A high-stakes geopolitical debate is erupting on India’s remote southern frontier. The Great Nicobar Project, an Rs 81,000 crore development plan, has the potential to become India’s ultimate shield against Chinese expansion in the Indian Ocean Region.
But six decades before the proposed project became a flashpoint in India’s strategic debates, another controversy surrounded the Andaman and Nicobar Islands, one that has all but disappeared from public memory. During the 1965 India-Pakistan war, Indonesia, under President Sukarno, briefly entertained an extraordinary idea: that the Andaman and Nicobar Islands were an extension of Sumatra and could be wrested from India.
Two years before, British MP Lord Ogmore, while drawing alarmed comparisons between Sukarno and Italian dictator Mussolini, had noted in a House of Lords debate: “It is rather bold of him to call [Indian Ocean] the Indonesian Ocean.”
Indonesia’s menacing threat sent shockwaves through India’s diplomatic and military establishment. At the height of the war, New Delhi feared that a hostile China-Pakistan-Indonesia nexus could open a second maritime front in the Bay of Bengal.
Was it a sudden turn of events that caught India by surprise? Or was it the culmination of a series of micro-developments that had steadily worsened relations between India and Indonesia?
After all, this was the very country that had once stood shoulder to shoulder with India.
During the 1965 India-Pakistan war, Indonesia, under President Sukarno, briefly entertained an extraordinary idea: that the Andaman and Nicobar Islands were an extension of Sumatra and could be wrested from India.
“Your country and your people are linked to us by ties of blood and culture which date back to the very beginning of our history. The word ‘India’ must necessarily always be part of our life for it forms the first two syllables of the name we have chosen for our land and our race—it is the ‘Indo’ in Indonesia,” Sukarno, the country’s first president, wrote in a letter to Prime Minister Jawaharlal Nehru on 19 August 1946.
Yet less than two decades later, Indonesia had swung firmly behind Pakistan in the middle of a war.
“Down with India, the servants of imperialists” and “Kill Shastri” echoed through the streets of Jakarta. The language of “ties of blood and culture” had turned into something far more ominous. In September 1965, Indonesia’s Foreign Minister Subandrio was openly hostile, declaring that “it is the obligation of all nations belonging to the new emerging forces to help Pakistan, against Indian aggression.”

[Objective] Keep writing the article about India, Indonesia and the 1965 war, picking up right after its last paragraph.

[Extracted entries]
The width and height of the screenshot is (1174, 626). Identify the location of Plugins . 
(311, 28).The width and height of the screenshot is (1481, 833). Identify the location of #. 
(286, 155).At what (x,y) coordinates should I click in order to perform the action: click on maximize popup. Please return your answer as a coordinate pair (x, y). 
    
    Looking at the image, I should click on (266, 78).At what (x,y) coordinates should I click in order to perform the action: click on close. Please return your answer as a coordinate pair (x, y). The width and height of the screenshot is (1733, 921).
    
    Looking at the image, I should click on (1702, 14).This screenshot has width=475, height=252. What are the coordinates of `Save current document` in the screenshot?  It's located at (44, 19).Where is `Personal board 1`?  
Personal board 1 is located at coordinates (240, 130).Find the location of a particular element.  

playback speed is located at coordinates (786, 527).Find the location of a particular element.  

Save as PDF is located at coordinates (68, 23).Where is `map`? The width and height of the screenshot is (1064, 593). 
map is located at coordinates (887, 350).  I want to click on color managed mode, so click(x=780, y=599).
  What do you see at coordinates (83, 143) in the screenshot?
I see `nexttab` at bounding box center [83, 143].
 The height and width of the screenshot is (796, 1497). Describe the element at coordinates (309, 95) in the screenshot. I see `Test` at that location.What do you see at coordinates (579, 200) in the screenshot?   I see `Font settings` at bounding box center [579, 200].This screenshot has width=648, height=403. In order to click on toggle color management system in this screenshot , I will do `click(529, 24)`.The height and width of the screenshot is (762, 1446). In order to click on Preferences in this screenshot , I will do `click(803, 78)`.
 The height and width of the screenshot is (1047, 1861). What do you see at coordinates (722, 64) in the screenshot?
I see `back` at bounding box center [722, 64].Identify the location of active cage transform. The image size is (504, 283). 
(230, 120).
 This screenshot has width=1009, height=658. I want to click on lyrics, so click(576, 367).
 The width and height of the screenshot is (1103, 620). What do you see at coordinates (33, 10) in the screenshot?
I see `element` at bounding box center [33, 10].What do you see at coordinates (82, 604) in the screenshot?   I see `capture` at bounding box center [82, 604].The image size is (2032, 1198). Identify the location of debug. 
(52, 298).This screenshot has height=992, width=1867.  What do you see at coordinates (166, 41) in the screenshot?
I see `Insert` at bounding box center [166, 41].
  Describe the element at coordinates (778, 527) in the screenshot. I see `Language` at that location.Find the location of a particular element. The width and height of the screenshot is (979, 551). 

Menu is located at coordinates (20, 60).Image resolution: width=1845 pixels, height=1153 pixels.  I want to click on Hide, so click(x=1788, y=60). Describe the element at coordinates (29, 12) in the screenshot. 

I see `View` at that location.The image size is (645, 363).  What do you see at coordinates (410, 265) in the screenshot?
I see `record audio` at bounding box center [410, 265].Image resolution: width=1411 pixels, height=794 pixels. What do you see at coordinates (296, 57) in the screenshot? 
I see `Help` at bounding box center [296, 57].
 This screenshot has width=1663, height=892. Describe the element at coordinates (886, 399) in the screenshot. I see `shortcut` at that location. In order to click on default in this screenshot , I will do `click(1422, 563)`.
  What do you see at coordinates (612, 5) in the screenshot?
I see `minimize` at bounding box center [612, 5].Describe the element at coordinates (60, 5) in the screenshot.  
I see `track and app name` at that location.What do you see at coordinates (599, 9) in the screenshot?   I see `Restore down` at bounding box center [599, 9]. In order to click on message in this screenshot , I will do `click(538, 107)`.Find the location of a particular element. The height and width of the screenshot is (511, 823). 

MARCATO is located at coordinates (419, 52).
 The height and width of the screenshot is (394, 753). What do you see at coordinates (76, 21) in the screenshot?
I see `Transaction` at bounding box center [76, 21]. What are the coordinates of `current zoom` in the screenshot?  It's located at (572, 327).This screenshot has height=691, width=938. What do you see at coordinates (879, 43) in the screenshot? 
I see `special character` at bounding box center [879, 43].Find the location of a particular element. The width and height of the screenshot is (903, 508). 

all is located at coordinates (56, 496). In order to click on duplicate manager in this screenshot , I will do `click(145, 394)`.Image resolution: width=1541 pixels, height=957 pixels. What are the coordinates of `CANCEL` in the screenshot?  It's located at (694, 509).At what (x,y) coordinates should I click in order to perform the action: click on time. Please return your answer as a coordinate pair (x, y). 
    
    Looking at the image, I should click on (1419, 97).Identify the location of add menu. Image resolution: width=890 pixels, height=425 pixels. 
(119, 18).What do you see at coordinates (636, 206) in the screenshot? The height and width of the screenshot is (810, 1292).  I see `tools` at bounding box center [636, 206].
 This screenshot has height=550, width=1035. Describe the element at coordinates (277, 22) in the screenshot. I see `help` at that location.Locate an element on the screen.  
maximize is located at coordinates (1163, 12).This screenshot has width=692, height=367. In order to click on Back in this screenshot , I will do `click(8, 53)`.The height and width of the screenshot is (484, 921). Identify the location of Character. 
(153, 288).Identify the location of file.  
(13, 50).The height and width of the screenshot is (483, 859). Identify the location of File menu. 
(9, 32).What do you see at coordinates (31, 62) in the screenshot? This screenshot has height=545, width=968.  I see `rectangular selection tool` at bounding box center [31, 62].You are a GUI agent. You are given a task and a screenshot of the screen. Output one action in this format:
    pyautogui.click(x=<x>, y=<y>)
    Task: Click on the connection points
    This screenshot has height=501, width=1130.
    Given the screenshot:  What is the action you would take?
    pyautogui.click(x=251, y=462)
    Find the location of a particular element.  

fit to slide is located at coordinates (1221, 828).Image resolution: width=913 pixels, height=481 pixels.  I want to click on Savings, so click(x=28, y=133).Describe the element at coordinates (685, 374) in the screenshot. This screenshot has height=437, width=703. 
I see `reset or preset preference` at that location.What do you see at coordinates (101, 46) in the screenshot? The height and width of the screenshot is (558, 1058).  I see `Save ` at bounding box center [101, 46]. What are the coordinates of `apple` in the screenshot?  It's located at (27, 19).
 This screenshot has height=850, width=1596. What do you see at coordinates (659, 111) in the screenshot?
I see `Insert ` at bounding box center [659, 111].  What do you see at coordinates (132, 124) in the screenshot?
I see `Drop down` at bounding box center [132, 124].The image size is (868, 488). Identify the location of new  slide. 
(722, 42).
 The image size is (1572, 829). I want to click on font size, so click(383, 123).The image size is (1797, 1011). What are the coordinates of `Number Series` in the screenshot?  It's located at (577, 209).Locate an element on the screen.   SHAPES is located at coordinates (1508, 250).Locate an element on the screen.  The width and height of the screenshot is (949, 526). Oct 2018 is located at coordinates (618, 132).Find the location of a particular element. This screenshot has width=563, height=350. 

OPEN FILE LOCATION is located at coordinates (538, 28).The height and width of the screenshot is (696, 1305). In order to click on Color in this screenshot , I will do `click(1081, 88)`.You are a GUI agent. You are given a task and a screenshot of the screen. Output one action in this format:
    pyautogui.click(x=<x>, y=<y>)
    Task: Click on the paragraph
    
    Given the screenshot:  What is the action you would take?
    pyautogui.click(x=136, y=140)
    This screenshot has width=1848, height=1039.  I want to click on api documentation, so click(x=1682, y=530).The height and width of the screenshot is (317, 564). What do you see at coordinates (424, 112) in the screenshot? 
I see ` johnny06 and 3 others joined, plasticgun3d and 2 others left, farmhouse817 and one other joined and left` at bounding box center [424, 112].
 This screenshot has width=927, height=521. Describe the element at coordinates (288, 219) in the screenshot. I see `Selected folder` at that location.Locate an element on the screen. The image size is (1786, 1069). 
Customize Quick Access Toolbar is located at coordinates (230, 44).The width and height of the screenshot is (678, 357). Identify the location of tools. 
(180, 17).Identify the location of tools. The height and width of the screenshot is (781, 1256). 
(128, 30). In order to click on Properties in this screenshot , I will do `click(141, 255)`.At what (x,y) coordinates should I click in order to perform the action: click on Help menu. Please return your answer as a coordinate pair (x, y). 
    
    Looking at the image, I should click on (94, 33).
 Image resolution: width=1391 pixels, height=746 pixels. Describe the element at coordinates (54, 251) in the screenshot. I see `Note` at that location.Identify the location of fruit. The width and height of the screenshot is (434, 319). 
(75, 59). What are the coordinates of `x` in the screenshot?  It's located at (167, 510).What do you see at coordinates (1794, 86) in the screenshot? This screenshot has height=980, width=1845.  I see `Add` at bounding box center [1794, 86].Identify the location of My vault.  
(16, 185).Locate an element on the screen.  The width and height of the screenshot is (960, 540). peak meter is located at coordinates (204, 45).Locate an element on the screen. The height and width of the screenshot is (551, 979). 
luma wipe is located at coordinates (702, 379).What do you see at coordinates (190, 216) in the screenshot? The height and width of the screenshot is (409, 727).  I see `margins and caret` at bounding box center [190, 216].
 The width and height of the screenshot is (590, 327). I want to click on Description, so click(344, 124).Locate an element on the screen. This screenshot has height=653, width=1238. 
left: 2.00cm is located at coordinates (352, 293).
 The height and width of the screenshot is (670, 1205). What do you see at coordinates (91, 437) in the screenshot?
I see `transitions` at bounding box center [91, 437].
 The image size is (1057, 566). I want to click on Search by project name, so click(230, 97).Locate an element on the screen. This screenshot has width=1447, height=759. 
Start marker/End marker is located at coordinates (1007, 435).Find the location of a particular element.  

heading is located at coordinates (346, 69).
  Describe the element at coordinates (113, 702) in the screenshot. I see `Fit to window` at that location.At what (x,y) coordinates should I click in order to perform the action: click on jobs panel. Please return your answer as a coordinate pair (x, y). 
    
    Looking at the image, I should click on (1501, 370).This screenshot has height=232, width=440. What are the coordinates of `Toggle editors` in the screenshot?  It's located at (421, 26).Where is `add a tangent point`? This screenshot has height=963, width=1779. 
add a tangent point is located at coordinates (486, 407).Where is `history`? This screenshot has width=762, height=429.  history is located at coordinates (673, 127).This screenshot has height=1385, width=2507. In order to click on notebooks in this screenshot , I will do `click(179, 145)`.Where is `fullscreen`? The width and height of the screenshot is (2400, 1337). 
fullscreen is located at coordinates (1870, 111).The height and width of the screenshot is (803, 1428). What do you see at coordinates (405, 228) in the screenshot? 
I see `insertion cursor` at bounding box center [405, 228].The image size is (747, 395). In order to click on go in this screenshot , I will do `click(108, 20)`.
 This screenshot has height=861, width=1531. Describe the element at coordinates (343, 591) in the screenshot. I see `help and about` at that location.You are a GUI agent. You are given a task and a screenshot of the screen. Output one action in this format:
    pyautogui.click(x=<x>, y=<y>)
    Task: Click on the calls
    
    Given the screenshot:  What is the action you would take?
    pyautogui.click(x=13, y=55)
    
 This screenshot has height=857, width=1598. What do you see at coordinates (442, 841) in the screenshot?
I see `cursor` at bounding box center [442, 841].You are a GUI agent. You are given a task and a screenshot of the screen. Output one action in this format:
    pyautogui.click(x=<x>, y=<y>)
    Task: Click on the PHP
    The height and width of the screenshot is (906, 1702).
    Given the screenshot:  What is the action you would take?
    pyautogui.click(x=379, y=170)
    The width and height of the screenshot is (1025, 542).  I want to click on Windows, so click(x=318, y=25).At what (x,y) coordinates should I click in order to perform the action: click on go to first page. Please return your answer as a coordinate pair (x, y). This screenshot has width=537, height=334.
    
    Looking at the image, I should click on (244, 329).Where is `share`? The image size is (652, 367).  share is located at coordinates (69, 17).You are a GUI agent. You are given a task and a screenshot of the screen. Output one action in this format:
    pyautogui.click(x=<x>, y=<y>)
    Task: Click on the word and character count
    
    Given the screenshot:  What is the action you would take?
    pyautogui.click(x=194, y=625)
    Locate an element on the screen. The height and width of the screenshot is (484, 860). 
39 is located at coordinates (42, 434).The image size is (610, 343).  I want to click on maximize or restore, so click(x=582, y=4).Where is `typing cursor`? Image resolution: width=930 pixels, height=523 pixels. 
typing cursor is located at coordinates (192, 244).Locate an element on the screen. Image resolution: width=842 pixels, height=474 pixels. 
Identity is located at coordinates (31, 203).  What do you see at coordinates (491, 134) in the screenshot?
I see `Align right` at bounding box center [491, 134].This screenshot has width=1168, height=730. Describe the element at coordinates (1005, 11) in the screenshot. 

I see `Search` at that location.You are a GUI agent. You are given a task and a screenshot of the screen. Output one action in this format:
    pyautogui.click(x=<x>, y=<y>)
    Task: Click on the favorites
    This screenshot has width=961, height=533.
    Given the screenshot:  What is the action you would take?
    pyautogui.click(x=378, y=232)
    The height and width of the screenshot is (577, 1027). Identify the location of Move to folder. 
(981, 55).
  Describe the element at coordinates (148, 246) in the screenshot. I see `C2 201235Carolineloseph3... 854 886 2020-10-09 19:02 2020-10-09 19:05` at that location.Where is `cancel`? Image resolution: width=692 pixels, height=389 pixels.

[Task output]
From Bandung brotherhood to bitterness
For more than a decade after independence, India and Indonesia shared an ironclad bond, forged from the ashes of imperial rule. When Dutch imperialists threatened to reassert control over Indonesia after the Second World War, India emerged as one of Jakarta’s strongest international supporters. PM Nehru supported Indonesia diplomatically and materially, championing Indonesian sovereignty on the global stage.
Indonesia was not oblivious to that support. Shortly after the Dutch recognised Indonesian sovereignty, Sukarno remarked, “On the eve of the rebirth of our nation, I am trying vainly to measure the gratitude of the Indonesian people to India and to her Prime Minister personally for the unflinching and brotherly support in our struggle in the past.”
How did two countries in such perfect sync strike a discordant note within a decade?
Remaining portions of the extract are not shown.